The prognostic significance of post-infarction angina pectoris and the effect of verapamil on the incidence of angina pectoris and prognosis. the Danish Study Group on Verapamil in Myocardial Infarction
Jespersen, C.M.; Hansen, J.F.; Mortensen, L.S.
European Heart Journal 15(2): 270-276
ISSN/ISBN: 0195-668X PMID: 8005130 DOI: 10.1093/oxfordjournals.eurheartj.a060486
The prognostic significance of angina pectoris and the effect of intervention with verapamil on the incidence of angina pectoris were studied in patients recovering from myocardial infarction and included in the Danish Verapamil Infarction Trial II. During the second week after admission patients were doubly-blindly randomized to treatment with verapamil 360 mg.day-1 or placebo. Treatment was continued for up to 18 months. At discharge angina pectoris was reported in 11% of 869 patients randomized to verapamil and in 12% of 888 randomized to placebo (ns). One month after discharge a significant increase in the prevalance of angina pectoris was reported in both the verapamil (33%) (P < 0.001) and the placebo groups (39%) (P < 0.001).
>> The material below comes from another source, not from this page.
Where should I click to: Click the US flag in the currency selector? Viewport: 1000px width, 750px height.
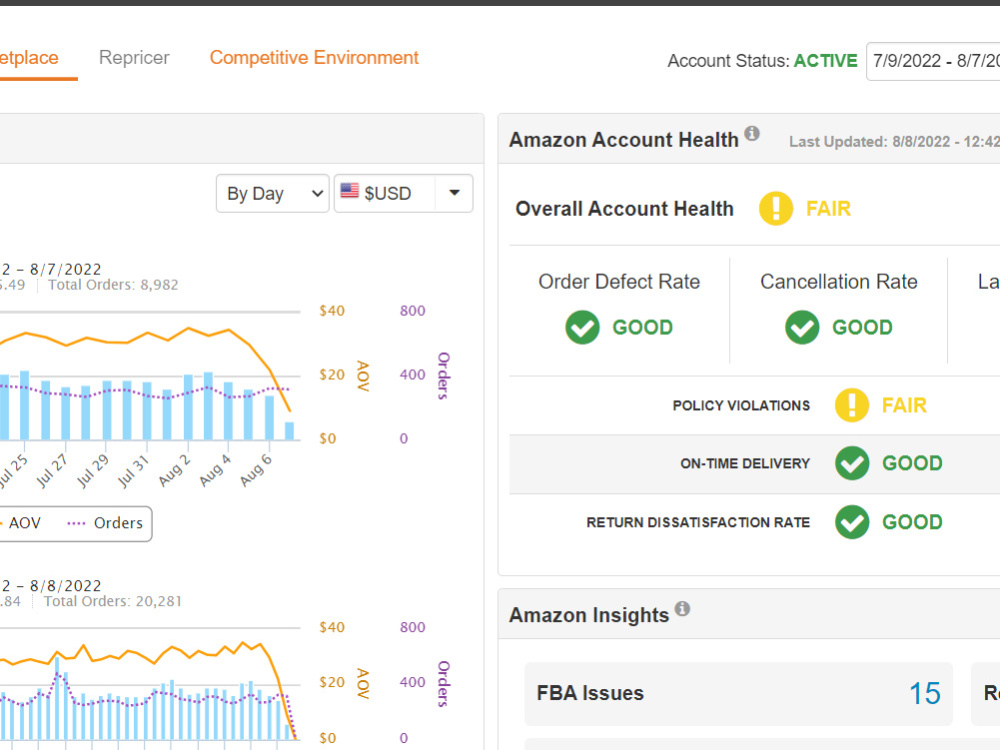[x=350, y=192]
The one month prevalence of angina pectoris (P = 0.03) and the 18 months overall incidence of angina pectoris (P = 0.002) were both significantly lower in the verapamil group compared with placebo. Stable angina pectoris during the first month of follow-up was a significant predictor of major events (i.e. death or reinfarction) (hazard ratio = 1.45; 95% confidence limits: 1.10, 1.89). As verapamil significantly reduced the incidence of angina pectoris during daily activities, and thereby the number of patients at high risk, the beneficial effect of verapamil in reducing major events in patients recovering from myocardial infarction is likely to be due to abolishing myocardial ischaemia.